Barbour and his colleagues sought to understand why as many as 15 different strains of B. burgdorferi exist in the wild at differing degrees of prevalence. In the parts of the country where Lyme disease is most common, the majority of white-footed mice are infected with B. burgdorferi during the course of the year. Unlike humans and lab mice, white-footed mice don't get sick when they're infected so the bacteria grow and multiply within them, and when a deer tick bites it sucks up the bacteria along with its blood meal.
In the lab, the group at UC Irvine exposed white-footed mice to various strains of B. burgdorferi and tracked the course of the infection.
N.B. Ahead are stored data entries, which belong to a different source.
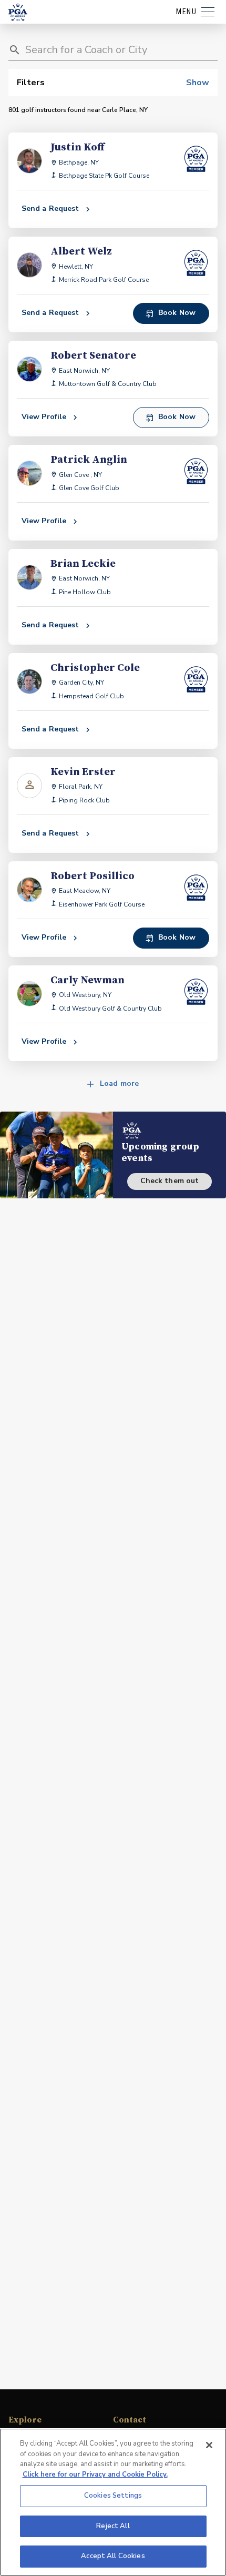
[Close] (209, 2445)
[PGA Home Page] (17, 12)
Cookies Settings (113, 2495)
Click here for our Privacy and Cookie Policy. (95, 2474)
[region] (113, 2502)
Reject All (112, 2526)
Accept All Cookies (113, 2556)
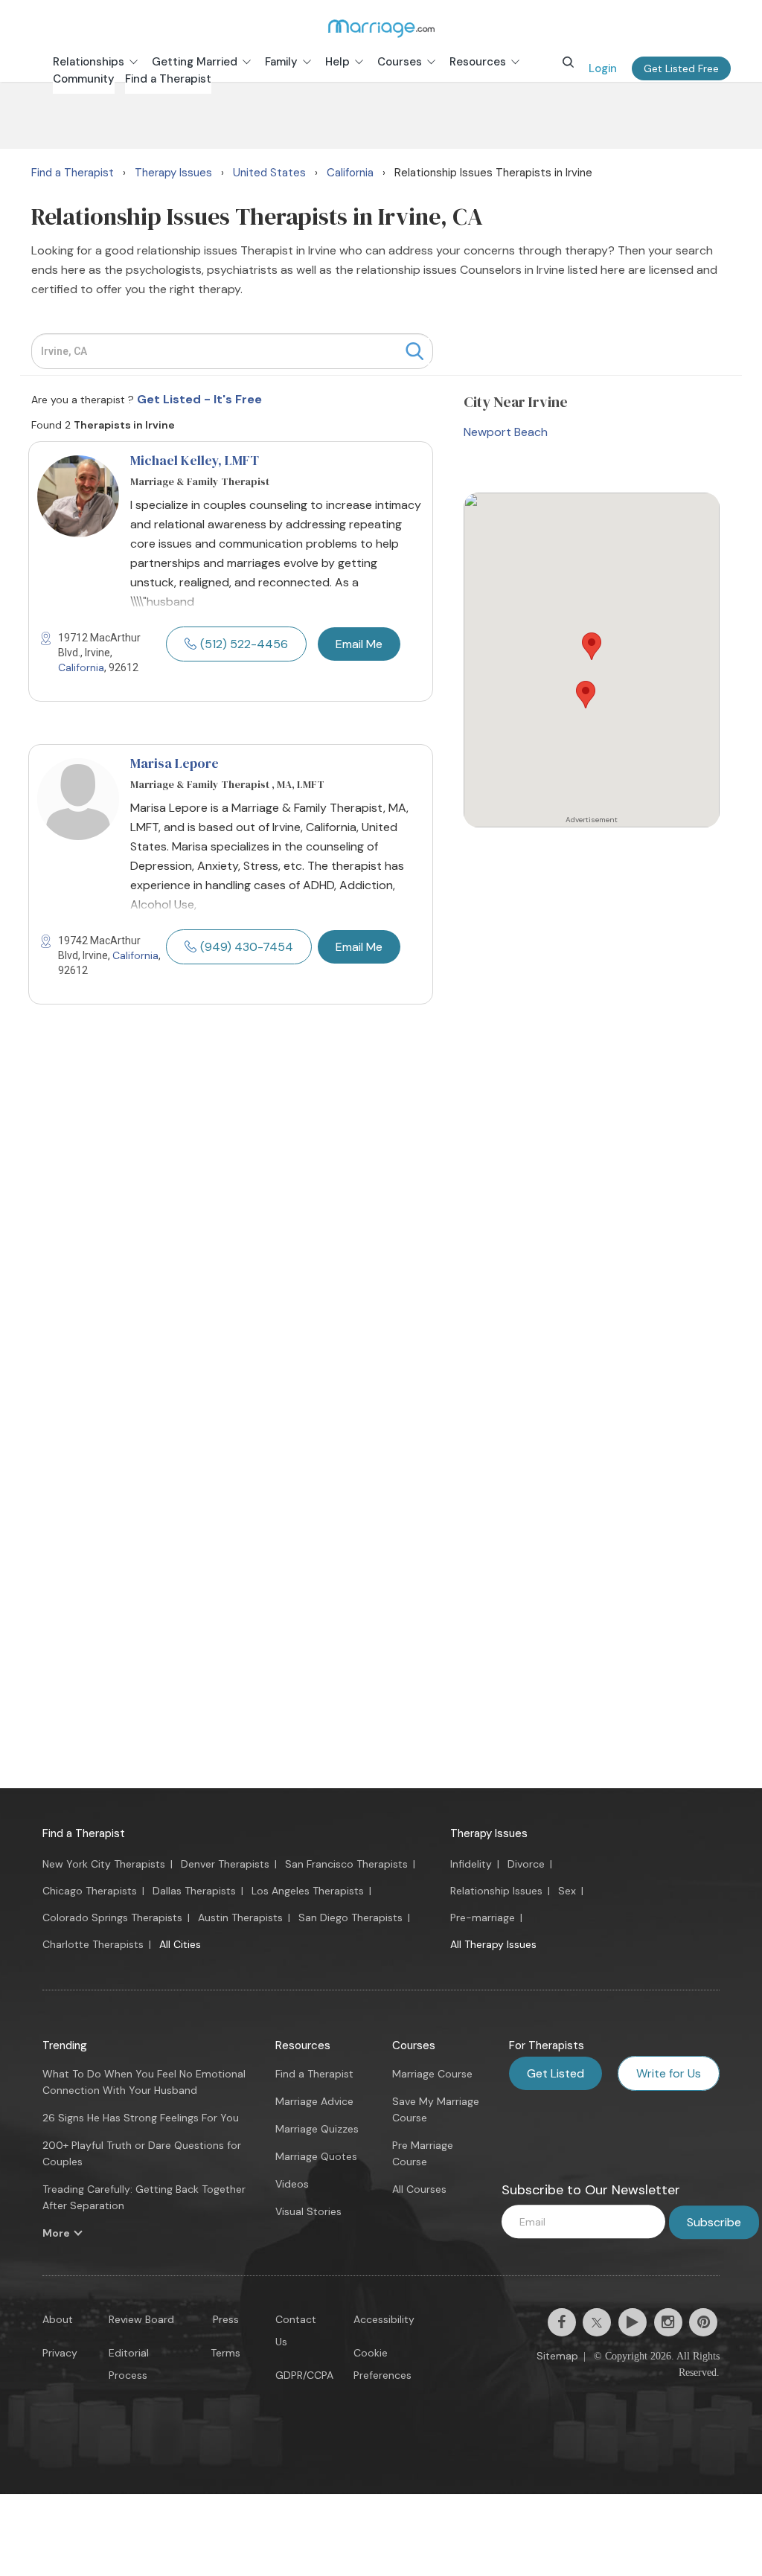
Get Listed (555, 2073)
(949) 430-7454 (246, 947)
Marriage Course (432, 2073)
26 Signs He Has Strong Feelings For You (140, 2117)
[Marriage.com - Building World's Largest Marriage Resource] (381, 28)
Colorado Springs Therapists (112, 1917)
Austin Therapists (240, 1917)
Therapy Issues (489, 1833)
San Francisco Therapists (346, 1864)
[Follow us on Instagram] (668, 2322)
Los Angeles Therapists (308, 1890)
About (57, 2319)
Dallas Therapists (194, 1890)
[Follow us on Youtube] (632, 2322)
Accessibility (383, 2319)
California (81, 667)
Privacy (59, 2352)
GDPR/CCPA (304, 2375)
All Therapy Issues (493, 1944)
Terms (225, 2352)
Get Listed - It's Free (199, 399)
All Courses (419, 2189)
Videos (292, 2184)
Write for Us (668, 2073)
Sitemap (557, 2355)
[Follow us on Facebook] (562, 2322)
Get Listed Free (681, 68)
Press (226, 2319)
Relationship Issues (496, 1890)
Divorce (526, 1864)
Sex (567, 1890)
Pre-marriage (482, 1917)
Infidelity (471, 1864)
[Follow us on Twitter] (597, 2322)
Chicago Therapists (89, 1890)
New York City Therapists (103, 1864)
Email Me (359, 644)
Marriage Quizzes (317, 2129)
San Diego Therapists (350, 1917)
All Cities (180, 1944)
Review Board (141, 2319)
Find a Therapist (83, 1833)
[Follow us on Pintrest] (703, 2322)
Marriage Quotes (316, 2156)
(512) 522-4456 (244, 644)
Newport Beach (506, 432)
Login (603, 68)
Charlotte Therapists (93, 1944)
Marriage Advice (314, 2101)
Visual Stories (308, 2211)
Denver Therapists (225, 1864)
All the B. burgdorferi strains infected the white-footed mice, but some strains managed to grow to high densities in various mouse tissues while others did not.
Barbour says the immune reactions the mice mounted against the various strains explain these discrepancies: the greater the immune response, the fewer bacteria found in a mouse's tissues and vice-versa. Importantly, the strains that grew to greatest densities within the mice are also the strains that are most prevalent in the wild.
When they looked at the immune reaction to individual B. burgdorferi proteins the authors found a complex interplay of reactivities. The mice reacted in different degrees to the various proteins present in a single bacterial strain, which could explain why such a great diversity of B. burgdorferi strains are sustained in the wild, say the authors.
Barbour says knowing more about how the white-footed mouse reacts to all the various B. burgdorferi strains and immunogenic proteins will help vaccine developers select the best proteins to put in a vaccine. "The best candidate for the mouse vaccine is something that's the same in all the [B. burgdorferi] strains," he says.
Once a vaccine for the white-footed mouse is developed, it will need to be tested by exposing immunized mice to a selected set of diverse B. burgdorferi strains, says Barbour, and the results of this study can help make that selection. "If we can find five that are representative, that would be an advantage."
This study, he says, "is going to provide a foundation for future studies in understanding the infection in these animals as we proceed with developing vaccines."